Start of Text to read
Blends of a phenolic and a phosphite are very useful for melt compounding. They work well to maintain the molecular weight of the polymer, while at the same time maintaining low color. The phosphite decomposes hydroperoxides and protects the phenolic during processing thereby preventing (if optimum levels of both are added) over-oxidation of the hindered phenol and inhibiting the formation of colored by-products. This preserves the phenolic for long term thermal stability. Blends of the phenolic antioxidant and a thioester are a good combination for long term thermal stability of the polymer.

Two main classes of antioxidants inhibit the initiation step in thermal auto-oxidation. The peroxide decomposers function by decomposing hydroperoxides through polar reactions. Metal deactivators are strong metal-ion complexing agents that inhibit catalyzed initiation through reduction and oxidation of hydroperoxides. The most important commercial propagation inhibitors are hindered phenols and secondary alkylaryl- and diarylamines.
End of Text to read
Start of Material
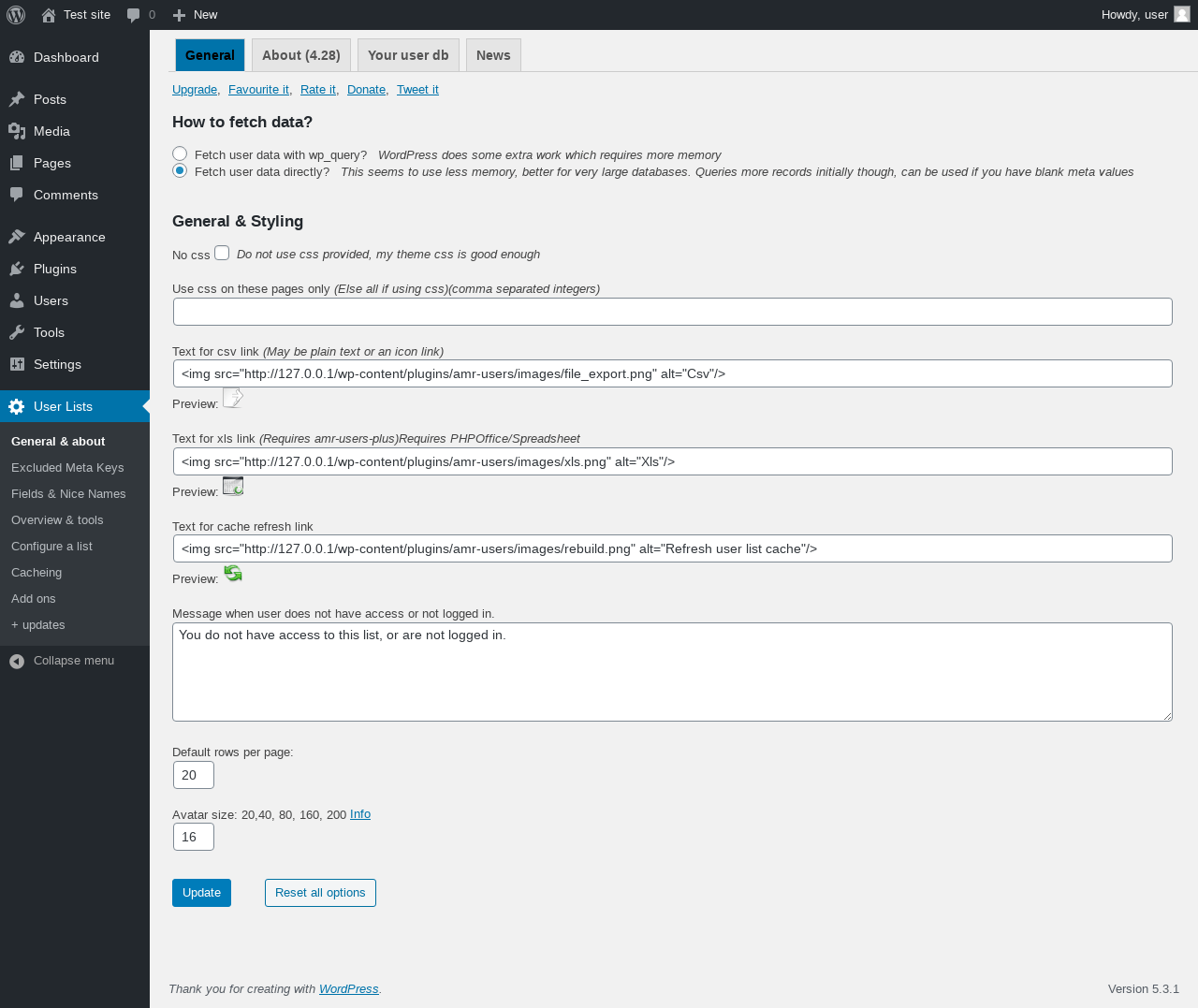The image size is (1198, 1008).
Task: Open the Your user db tab
Action: point(408,55)
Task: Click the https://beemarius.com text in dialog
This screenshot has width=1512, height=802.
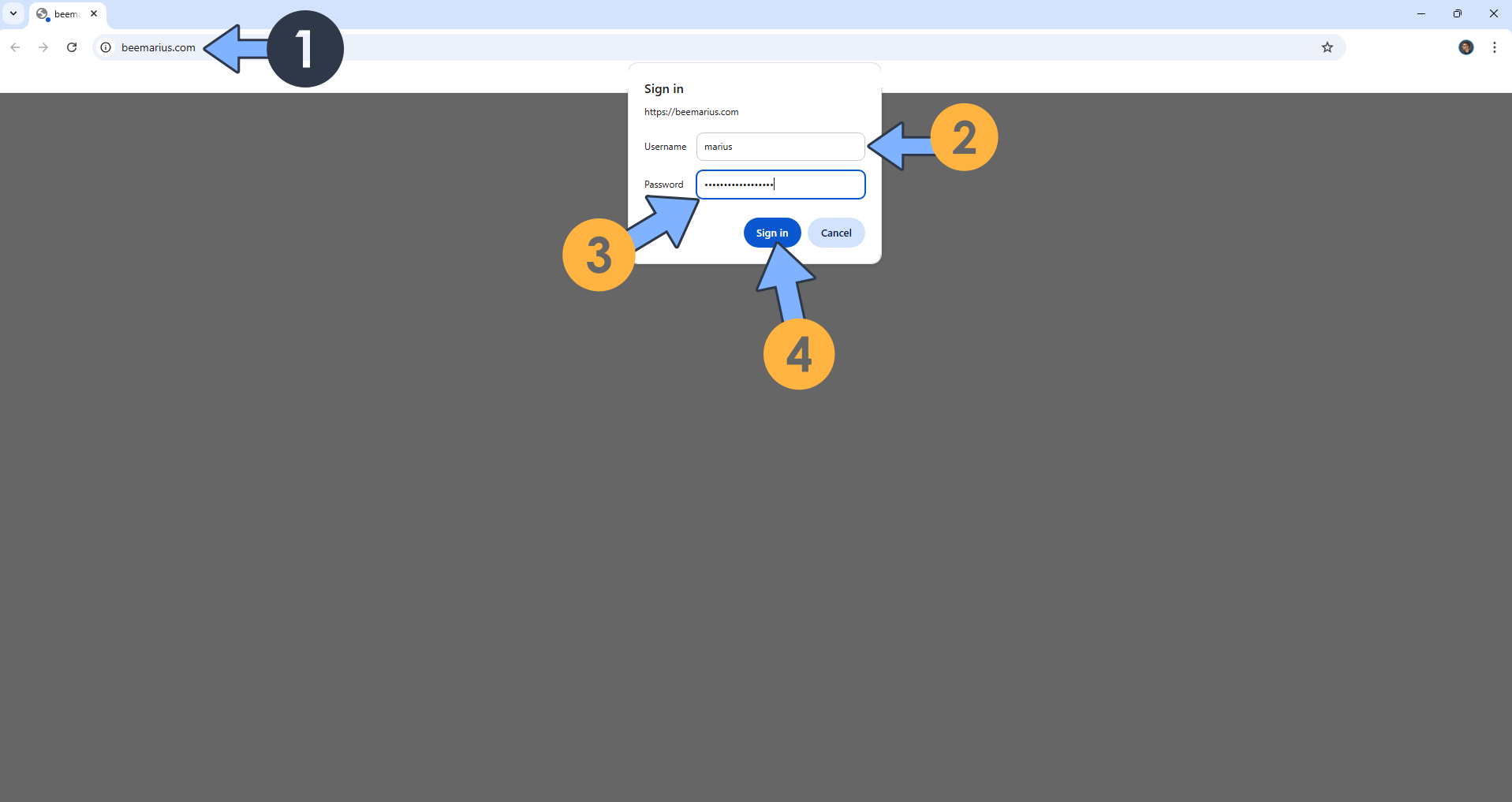Action: pos(691,112)
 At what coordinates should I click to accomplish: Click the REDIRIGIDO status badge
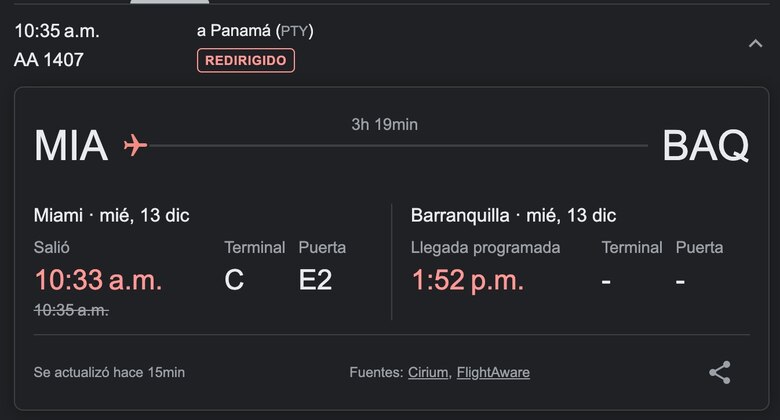[x=246, y=60]
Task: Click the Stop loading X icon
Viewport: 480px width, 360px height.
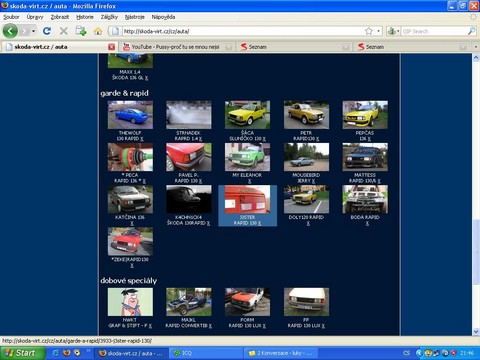Action: coord(63,31)
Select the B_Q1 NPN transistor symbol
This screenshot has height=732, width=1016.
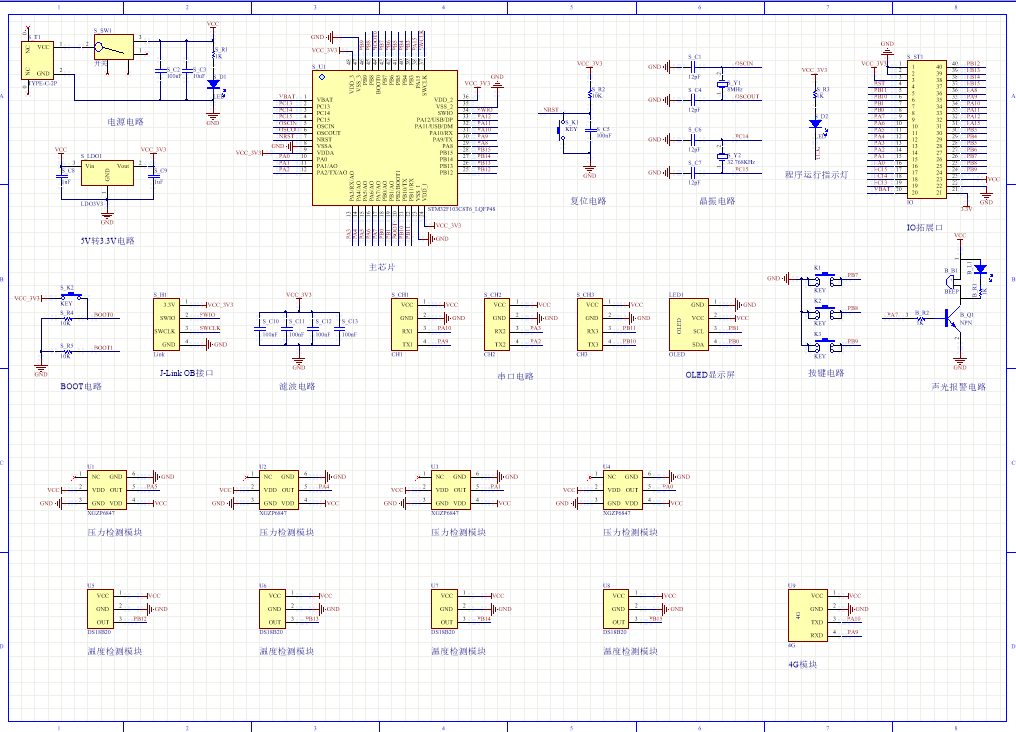[x=953, y=318]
End of Material
Goals>
**a)** Copy out the passage on polymer antioxidants word for word, starting at "Two main classes" and ending at "alkylaryl- and diarylamines.".
**b)** Carry on the passage on polymer antioxidants, picking up after its last sentence.

Responses to the exercise>
**a)**
Two main classes of antioxidants inhibit the initiation step in thermal auto-oxidation. The peroxide decomposers function by decomposing hydroperoxides through polar reactions. Metal deactivators are strong metal-ion complexing agents that inhibit catalyzed initiation through reduction and oxidation of hydroperoxides. The most important commercial propagation inhibitors are hindered phenols and secondary alkylaryl- and diarylamines.

**b)**
Additional Antioxidants Include:

Sulfides: Dilauryl thiodipropionate and distearyl thiodipropionate are the most important commercial antioxidants in this class. They are used with phenols to give synergistic combinations.

Metal salts of dithioacids: These substances act as hydroperoxide decomposers and propagation inhibitors, and are used in conjunction with other antioxidants, particularly phenols.

Bound antioxidants: Recently, antioxidants have been developed that are copolymerized into the polymer chain. The main advantage of such a system is low antioxidant extractability in applications where the polymer is in contact with solvents capable of extracting conventional antioxidants.

Additional Additives Include:

Colorants: Preferably, for decorative reasons, colorants such as pigments and dyes that absorb light at specific wavelengths are added to the polymers of the present invention.

Plasticizers: The term “plasticizer” stems from the process of making the polymer more susceptible to plastic flow.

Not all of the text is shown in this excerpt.